▶ [PASSAGE]:

*** Block opens ***

I agree with adding alias.

we did talk about it here: #258 (comment)

At that time we overlooked the use-case highlighted here 🙃

I had this quick thought about custom check methods, where users can specify the class attribute name or the alias in a check...

I think the alias should overwrite the variable name. That's what pydantic does. It simplifies the implementation and clarifies the user code since the final schema columns will always be referenced by their alias (except in the declaration obviously).

It's straightforward to add this feature since the underlying FieldInfo already asks for a name when it converts to column or index. See https://github.com/pandera-dev/pandera/blob/31fe07b30b267527ecea7f6b1435f49b6b963abf/pandera/model_components.py#L73-L80

We'll need to first collect the optional aliases from the fields, construct the final names and modify this line: https://github.com/pandera-dev/pandera/blob/31fe07b30b267527ecea7f6b1435f49b6b963abf/pandera/model.py#L102

cosmicBboy commented 3 years ago

I think the alias should overwrite the variable name. That's what pydantic does

cool, this makes sense to me!

*** Block closes ***

▶ [TASK REQUIREMENTS]:
• A. List the steps that the alias discussion says must be taken to implement the alias feature.
• B. Pick up the alias discussion after its last line and continue it.

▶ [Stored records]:
*** Block opens ***

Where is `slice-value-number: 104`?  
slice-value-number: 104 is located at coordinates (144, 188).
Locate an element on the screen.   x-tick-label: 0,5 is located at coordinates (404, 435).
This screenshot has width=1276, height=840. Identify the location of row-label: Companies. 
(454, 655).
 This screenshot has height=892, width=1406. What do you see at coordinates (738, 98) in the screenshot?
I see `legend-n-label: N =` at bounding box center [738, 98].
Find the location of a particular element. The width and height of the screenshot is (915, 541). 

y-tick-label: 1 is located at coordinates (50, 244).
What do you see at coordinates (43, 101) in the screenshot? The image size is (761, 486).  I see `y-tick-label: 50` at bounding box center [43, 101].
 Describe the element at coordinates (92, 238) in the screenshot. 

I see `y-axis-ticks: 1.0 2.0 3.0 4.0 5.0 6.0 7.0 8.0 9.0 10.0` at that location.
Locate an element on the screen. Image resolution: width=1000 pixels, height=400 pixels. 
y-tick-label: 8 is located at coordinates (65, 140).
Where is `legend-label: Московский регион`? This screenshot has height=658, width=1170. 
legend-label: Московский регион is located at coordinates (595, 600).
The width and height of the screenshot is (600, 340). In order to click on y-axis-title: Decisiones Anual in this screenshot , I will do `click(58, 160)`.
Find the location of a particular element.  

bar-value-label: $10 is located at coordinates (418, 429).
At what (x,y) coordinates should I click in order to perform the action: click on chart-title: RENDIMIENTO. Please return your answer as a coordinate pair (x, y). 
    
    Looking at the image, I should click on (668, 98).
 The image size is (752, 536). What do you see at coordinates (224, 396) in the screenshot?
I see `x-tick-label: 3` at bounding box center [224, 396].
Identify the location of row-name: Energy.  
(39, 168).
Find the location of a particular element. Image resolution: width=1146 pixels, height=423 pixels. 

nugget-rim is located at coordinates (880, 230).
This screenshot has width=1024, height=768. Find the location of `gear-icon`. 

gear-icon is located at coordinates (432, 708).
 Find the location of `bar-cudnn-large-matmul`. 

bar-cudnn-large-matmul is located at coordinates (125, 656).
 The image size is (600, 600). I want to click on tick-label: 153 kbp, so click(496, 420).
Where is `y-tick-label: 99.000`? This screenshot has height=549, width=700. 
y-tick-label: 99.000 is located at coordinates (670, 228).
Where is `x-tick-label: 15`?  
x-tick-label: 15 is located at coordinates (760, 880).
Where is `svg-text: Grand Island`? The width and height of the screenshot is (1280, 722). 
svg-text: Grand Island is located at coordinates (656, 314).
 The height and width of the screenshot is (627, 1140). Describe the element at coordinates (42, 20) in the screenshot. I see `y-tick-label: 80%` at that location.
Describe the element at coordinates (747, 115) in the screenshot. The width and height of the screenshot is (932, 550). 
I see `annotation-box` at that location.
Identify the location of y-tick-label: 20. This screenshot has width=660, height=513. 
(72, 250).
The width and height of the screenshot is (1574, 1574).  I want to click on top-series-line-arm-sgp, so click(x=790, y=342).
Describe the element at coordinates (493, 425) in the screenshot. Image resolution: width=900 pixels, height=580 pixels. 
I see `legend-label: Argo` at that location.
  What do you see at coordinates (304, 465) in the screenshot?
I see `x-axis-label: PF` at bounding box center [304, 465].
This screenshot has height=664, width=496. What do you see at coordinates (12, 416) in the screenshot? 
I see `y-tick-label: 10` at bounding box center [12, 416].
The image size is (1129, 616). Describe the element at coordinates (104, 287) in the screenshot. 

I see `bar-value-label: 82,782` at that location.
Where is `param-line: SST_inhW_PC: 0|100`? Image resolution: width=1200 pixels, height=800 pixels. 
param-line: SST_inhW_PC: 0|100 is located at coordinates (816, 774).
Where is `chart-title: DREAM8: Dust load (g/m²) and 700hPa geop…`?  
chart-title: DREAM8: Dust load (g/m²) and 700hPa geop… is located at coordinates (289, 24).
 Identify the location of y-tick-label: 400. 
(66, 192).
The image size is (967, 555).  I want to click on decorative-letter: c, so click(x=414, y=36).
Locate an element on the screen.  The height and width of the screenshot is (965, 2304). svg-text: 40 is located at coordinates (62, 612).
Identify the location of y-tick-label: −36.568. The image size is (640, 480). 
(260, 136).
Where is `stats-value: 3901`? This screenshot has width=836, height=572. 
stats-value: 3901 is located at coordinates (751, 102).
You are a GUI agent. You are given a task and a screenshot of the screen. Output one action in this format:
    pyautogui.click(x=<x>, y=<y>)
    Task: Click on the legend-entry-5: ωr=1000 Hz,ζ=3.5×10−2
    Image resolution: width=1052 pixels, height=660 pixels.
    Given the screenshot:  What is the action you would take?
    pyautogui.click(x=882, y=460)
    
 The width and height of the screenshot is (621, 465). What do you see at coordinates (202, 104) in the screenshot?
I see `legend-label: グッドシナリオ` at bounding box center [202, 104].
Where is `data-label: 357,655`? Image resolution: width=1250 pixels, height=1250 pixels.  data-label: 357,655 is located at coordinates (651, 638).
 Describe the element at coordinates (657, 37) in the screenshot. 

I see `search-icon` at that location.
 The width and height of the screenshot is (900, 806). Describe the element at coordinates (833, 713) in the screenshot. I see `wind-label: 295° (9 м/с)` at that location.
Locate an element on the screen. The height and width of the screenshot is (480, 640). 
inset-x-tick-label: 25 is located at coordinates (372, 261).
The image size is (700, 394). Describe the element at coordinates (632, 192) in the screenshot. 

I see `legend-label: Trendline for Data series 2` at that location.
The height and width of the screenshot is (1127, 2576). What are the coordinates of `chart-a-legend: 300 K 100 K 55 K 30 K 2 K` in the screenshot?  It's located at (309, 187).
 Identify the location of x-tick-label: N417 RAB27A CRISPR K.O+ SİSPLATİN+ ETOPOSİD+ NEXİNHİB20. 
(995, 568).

*** Block closes ***

▶ [EXPECTED OUTPUTS]:
• A.
1. Collect the optional aliases from the fields.
2. Construct the final names.
3. Modify line 102 of pandera/model.py.

• B.
@jeffzi or @Fesche let me know if either of you want to work on this, I'm still working on a fairly heavy-lift-of-a-PR https://github.com/pandera-dev/pandera/pull/314 and won't be able to get to this for a few weeks.

jeffzi commented 3 years ago

I can work on it once #326 has been merged. Modifications will need to happen in one piece of code modified by that issue.

cosmicBboy commented 3 years ago

cool, thanks @jeffzi, just merged #326

cosmicBboy commented 3 years ago

@fesche #329 should address this issue, coming out in the next 0.6.0 release (or you can clone master branch and install locally if you wanna try it out early 😃)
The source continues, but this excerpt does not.